Das geteilte New York

Literatur Colson Whiteheads neuer Roman erzählt vom Rassismus der 1950er
Ausgabe 36/2021
New York City, Harlem, ca. 1968
New York City, Harlem, ca. 1968

Foto: Michael Orchs Archives/Getty Images

Seit einigen Jahren gehört ein kritischer Umgang mit Rassismus zum festen Bestandteil des US-amerikanischen Kulturbetriebs. Besonders historische Stoffe erfreuen sich großer Beliebtheit, um die verschüttete Geschichte des schwarzen Amerika freizulegen, sichtbar zu machen und mit der Gegenwart zu verknüpfen. Netflix produzierte 2019 eine Miniserie über die Central Park Five, eine wahre Geschichte über fünf Teenager aus Harlem, die 1989 fälschlicherweise wegen Vergewaltigung einer Joggerin verurteilt wurden.

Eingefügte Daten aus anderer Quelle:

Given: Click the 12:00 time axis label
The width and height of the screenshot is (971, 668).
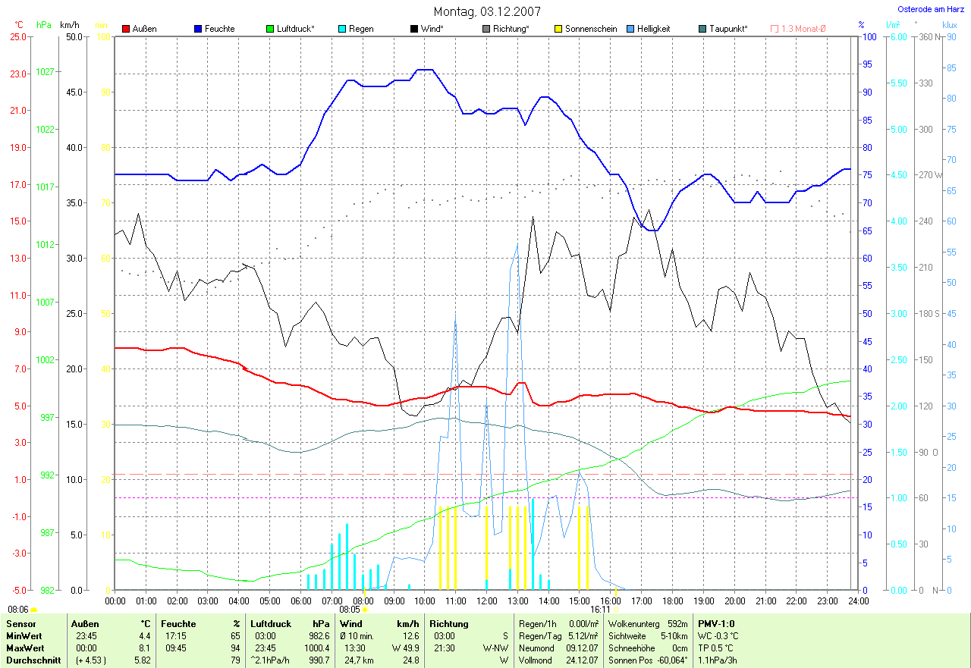Looking at the screenshot, I should click(x=486, y=601).
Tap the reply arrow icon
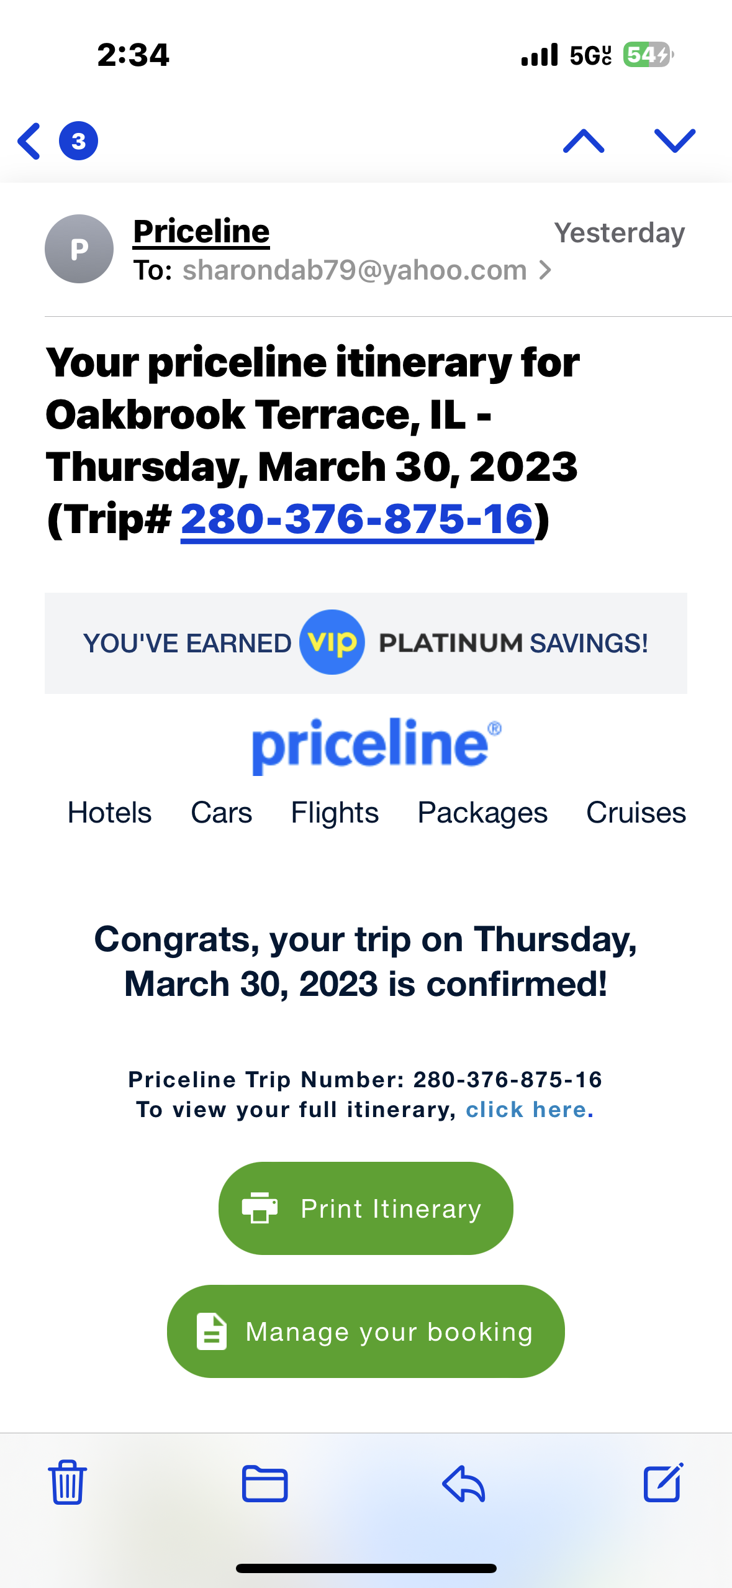This screenshot has width=732, height=1588. (x=464, y=1483)
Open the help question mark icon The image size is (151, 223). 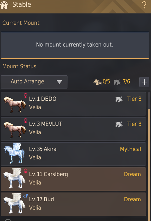[x=144, y=5]
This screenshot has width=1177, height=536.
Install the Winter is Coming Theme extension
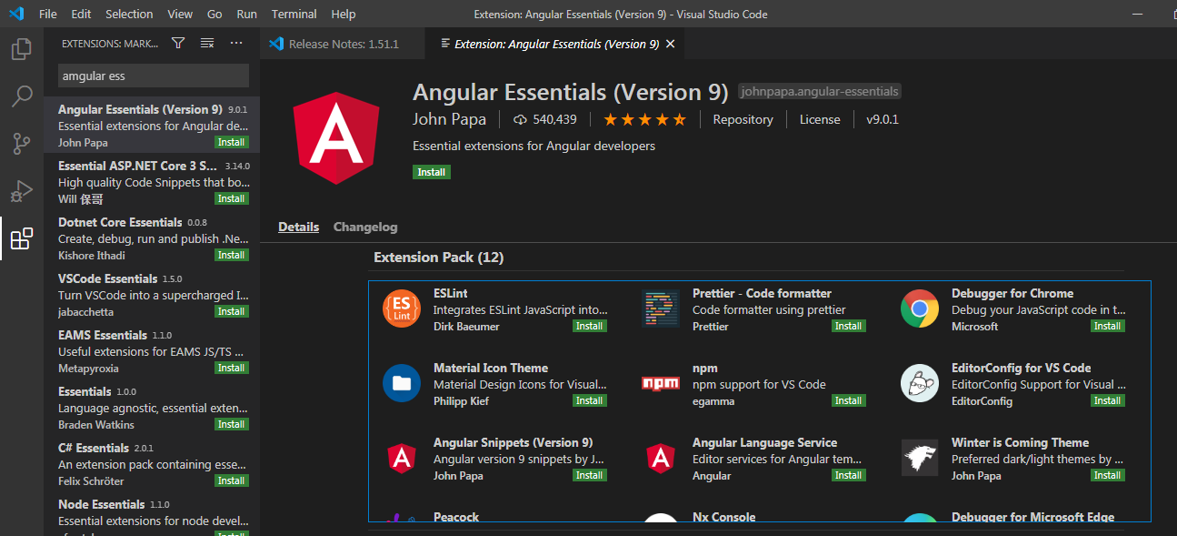click(x=1107, y=474)
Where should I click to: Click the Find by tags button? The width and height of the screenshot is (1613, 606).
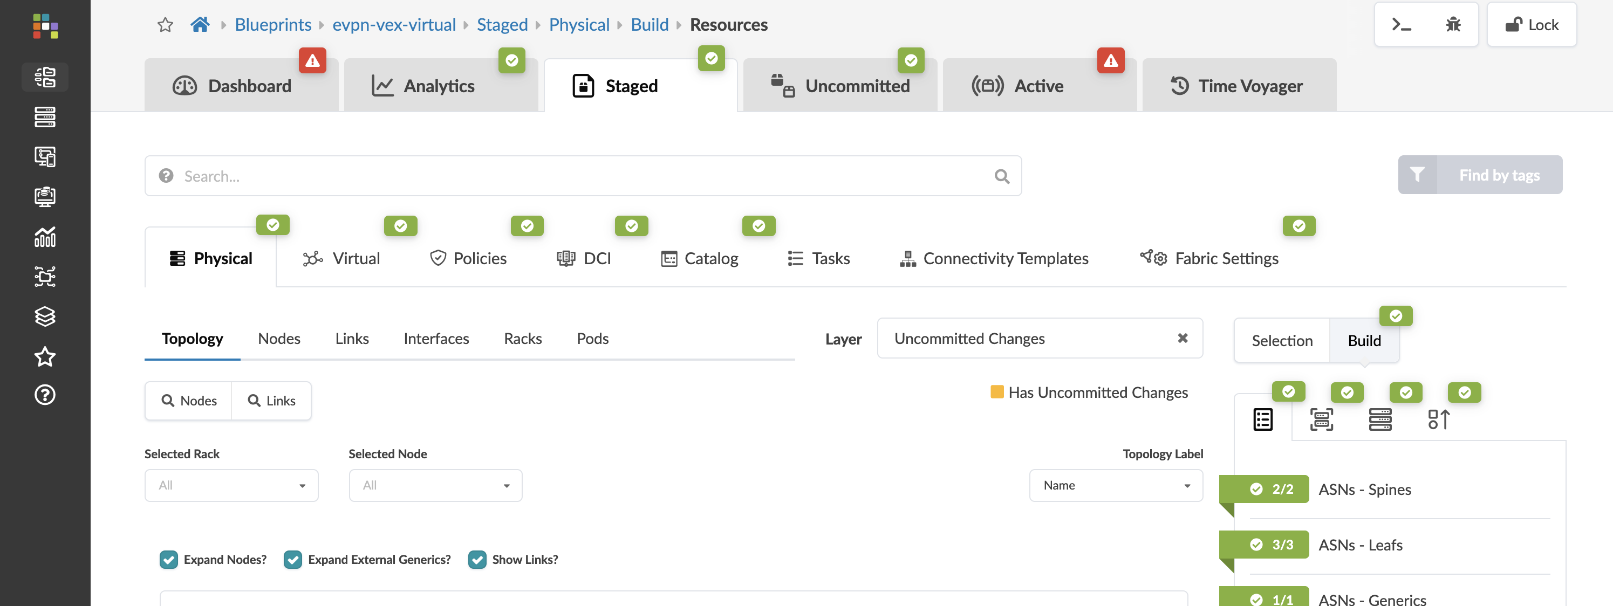coord(1480,175)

HBO hat gleich in zwei Serien (Lovecraft Country und Watchmen) das für viele zuvor unbekannte Tulsa-Massaker von 1921 in Szene gesetzt, dessen 100. Jahrestag unlängst sogar im Beisein von Joe Biden begangen wurde. In der Literatur ist Colson Whitehead eine der wichtigsten Stimmen des schwarzen Amerika. In Nickel Boys (2019) erzählt er von rassistischen Zuständen in Erziehungsheimen der 1950er. Im preisgekrönten, gerade als Serie verfilmten Roman Underground Railroad (2016) schreibt der 1969 geborene Autor über die Sklaverei im 19. Jahrhundert.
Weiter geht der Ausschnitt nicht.